ASSIGNMENT = Send back exactly the lines from the opening line of the records below through the one with "小惑星出してみるときりがないけど面白い！ (118, 2302)".

Dataset entries:
──────────

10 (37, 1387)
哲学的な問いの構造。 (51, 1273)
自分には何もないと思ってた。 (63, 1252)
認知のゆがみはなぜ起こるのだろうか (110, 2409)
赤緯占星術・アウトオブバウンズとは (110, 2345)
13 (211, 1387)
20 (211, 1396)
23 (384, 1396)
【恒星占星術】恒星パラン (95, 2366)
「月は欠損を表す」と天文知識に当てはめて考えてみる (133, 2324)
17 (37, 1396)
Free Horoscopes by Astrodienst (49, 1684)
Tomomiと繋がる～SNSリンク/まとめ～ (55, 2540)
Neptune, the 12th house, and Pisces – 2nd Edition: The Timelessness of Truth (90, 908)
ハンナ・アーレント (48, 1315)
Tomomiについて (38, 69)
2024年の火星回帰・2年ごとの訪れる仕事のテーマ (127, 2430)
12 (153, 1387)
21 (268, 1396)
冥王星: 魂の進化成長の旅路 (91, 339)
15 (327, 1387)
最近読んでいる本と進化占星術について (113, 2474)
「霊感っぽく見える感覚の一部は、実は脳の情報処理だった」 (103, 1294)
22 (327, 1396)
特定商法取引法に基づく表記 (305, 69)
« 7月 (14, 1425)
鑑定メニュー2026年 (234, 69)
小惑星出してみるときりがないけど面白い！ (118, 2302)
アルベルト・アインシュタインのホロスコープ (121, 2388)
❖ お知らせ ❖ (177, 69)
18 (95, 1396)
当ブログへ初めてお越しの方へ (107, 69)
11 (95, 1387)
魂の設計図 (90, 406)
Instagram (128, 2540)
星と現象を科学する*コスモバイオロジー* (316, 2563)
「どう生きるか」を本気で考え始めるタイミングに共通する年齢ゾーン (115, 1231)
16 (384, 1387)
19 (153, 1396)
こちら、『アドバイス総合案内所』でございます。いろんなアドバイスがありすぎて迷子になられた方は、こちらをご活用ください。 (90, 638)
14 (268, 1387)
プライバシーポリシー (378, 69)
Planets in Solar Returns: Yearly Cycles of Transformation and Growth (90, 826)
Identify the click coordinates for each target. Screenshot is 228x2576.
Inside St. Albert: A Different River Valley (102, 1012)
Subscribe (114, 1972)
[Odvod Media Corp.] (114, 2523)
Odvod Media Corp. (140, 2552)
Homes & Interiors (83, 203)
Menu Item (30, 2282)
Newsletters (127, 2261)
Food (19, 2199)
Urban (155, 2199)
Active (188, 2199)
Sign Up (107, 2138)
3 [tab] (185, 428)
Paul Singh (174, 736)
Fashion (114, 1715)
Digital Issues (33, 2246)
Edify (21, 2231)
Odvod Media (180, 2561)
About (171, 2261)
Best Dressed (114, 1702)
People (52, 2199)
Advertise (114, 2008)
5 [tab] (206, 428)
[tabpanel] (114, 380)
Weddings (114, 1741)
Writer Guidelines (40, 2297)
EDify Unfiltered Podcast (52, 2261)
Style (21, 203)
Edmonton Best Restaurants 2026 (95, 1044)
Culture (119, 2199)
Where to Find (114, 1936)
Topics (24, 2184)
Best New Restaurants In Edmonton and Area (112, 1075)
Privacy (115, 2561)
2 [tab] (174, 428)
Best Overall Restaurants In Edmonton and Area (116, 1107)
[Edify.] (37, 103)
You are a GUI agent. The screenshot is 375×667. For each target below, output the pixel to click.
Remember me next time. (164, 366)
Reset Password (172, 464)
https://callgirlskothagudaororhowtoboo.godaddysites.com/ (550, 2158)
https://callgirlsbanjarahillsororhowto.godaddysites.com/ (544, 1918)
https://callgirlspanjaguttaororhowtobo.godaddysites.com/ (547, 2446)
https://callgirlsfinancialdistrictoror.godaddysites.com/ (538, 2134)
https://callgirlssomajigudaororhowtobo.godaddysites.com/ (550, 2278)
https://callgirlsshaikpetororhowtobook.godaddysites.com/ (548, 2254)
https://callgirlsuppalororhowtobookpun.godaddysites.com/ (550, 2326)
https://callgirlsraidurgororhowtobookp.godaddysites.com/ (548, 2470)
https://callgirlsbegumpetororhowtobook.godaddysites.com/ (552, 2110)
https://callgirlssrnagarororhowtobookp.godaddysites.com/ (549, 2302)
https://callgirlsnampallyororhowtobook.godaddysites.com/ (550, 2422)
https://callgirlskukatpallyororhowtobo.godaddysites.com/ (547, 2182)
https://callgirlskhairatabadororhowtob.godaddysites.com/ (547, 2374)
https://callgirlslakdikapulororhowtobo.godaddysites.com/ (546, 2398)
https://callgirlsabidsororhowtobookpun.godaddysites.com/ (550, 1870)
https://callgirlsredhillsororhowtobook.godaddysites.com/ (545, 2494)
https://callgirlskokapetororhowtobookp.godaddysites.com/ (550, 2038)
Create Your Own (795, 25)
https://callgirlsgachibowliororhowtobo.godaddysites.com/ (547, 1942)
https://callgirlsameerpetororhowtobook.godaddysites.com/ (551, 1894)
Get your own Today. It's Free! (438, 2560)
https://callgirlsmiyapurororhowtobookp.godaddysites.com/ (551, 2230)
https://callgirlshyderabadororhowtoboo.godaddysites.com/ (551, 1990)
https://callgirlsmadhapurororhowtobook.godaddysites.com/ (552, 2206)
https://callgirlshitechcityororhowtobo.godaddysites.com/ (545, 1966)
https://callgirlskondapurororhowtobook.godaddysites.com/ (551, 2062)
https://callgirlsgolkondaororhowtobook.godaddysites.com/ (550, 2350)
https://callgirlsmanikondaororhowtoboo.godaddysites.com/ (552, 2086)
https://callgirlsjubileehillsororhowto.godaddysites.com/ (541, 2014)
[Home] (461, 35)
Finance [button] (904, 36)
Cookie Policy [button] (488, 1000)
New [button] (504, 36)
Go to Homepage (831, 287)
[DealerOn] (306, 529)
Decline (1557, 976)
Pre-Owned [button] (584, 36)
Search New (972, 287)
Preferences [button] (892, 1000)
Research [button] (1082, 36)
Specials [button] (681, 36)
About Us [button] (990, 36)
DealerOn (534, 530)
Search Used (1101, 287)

──────────

RESULT OF THIS EXERCISE =
10 (37, 1387)
哲学的な問いの構造。 (51, 1273)
自分には何もないと思ってた。 (63, 1252)
認知のゆがみはなぜ起こるのだろうか (110, 2409)
赤緯占星術・アウトオブバウンズとは (110, 2345)
13 (211, 1387)
20 (211, 1396)
23 (384, 1396)
【恒星占星術】恒星パラン (95, 2366)
「月は欠損を表す」と天文知識に当てはめて考えてみる (133, 2324)
17 (37, 1396)
Free Horoscopes by Astrodienst (49, 1684)
Tomomiと繋がる～SNSリンク/まとめ～ (55, 2540)
Neptune, the 12th house, and Pisces – 2nd Edition: The Timelessness of Truth (90, 908)
ハンナ・アーレント (48, 1315)
Tomomiについて (38, 69)
2024年の火星回帰・2年ごとの訪れる仕事のテーマ (127, 2430)
12 (153, 1387)
21 (268, 1396)
冥王星: 魂の進化成長の旅路 (91, 339)
15 (327, 1387)
最近読んでいる本と進化占星術について (113, 2474)
「霊感っぽく見える感覚の一部は、実は脳の情報処理だった」 (103, 1294)
22 (327, 1396)
特定商法取引法に基づく表記 (305, 69)
« 7月 (14, 1425)
鑑定メニュー2026年 (234, 69)
小惑星出してみるときりがないけど面白い！ (118, 2302)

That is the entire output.